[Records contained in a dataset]
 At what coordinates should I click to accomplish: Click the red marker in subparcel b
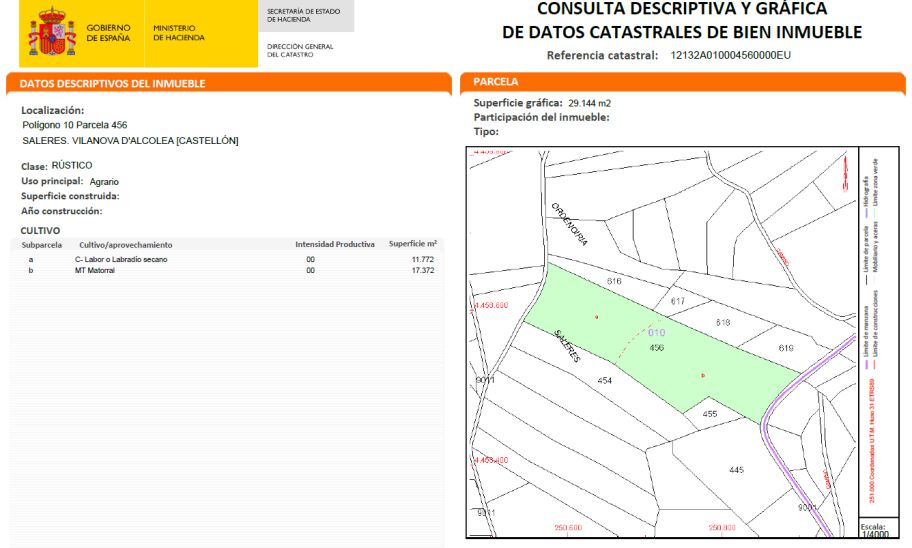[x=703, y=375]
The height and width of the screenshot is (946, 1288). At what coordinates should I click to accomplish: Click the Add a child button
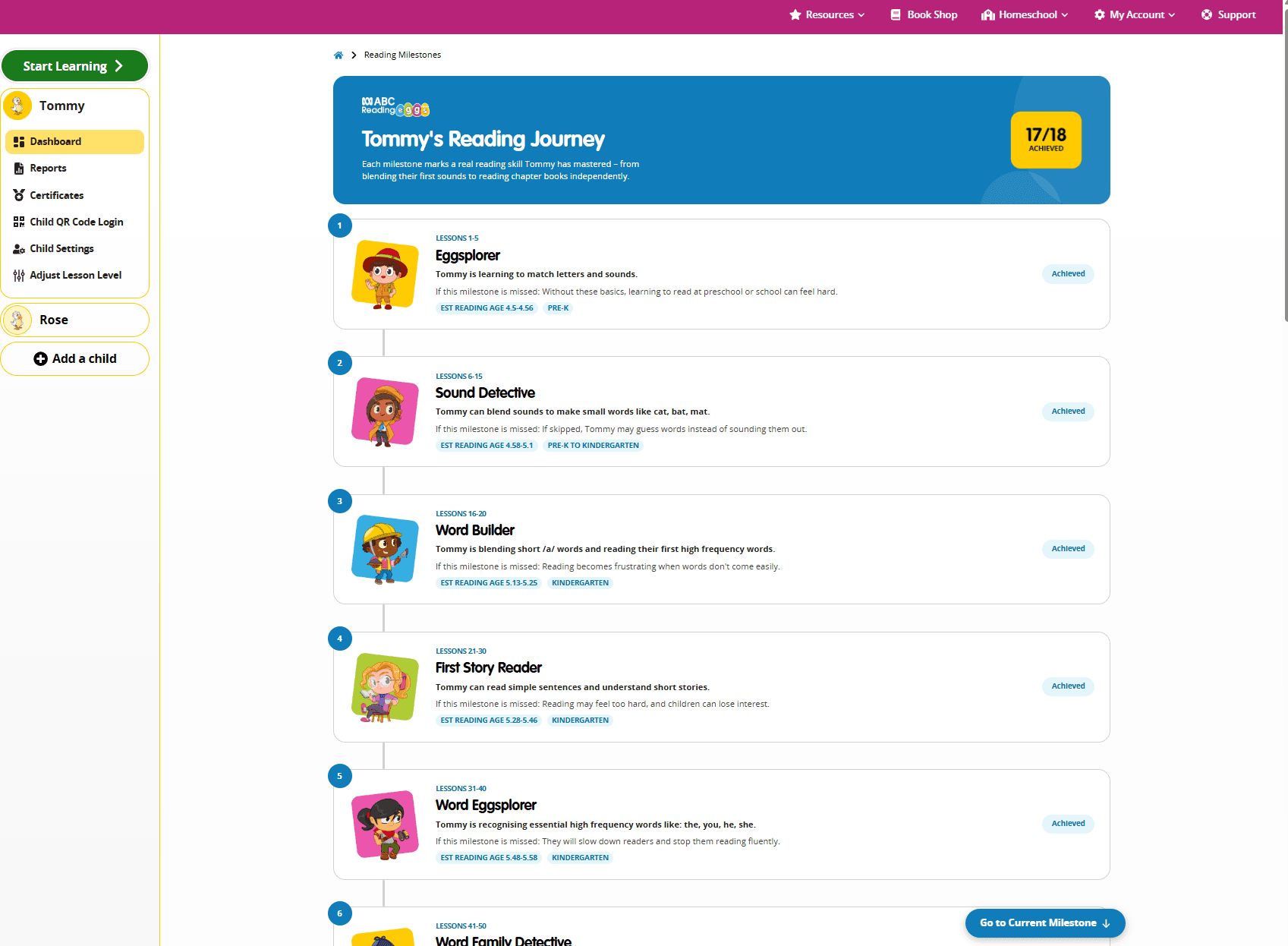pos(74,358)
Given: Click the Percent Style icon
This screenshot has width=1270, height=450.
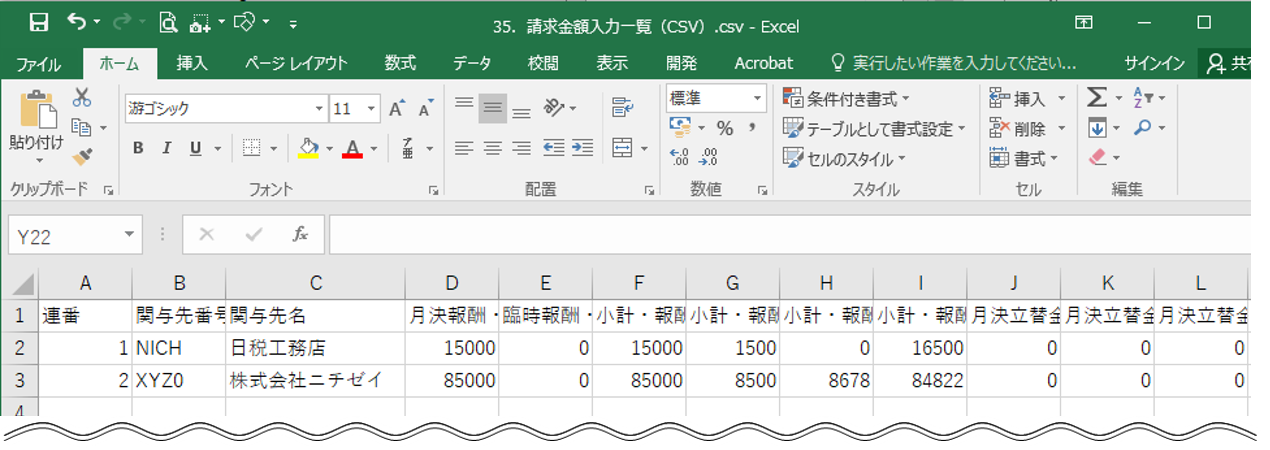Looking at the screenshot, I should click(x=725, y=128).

• Assigned task
Reproduce word for word the lines from the one containing "The height and" through the end of the data, both ends kept. Drop the pictures.

• Completed task
The height and width of the screenshot is (946, 1288). At what coordinates should I click to accomplish: Click the Add a child button
pos(74,358)
Given: Click the Percent Style icon
This screenshot has width=1270, height=450.
Looking at the screenshot, I should click(x=725, y=128).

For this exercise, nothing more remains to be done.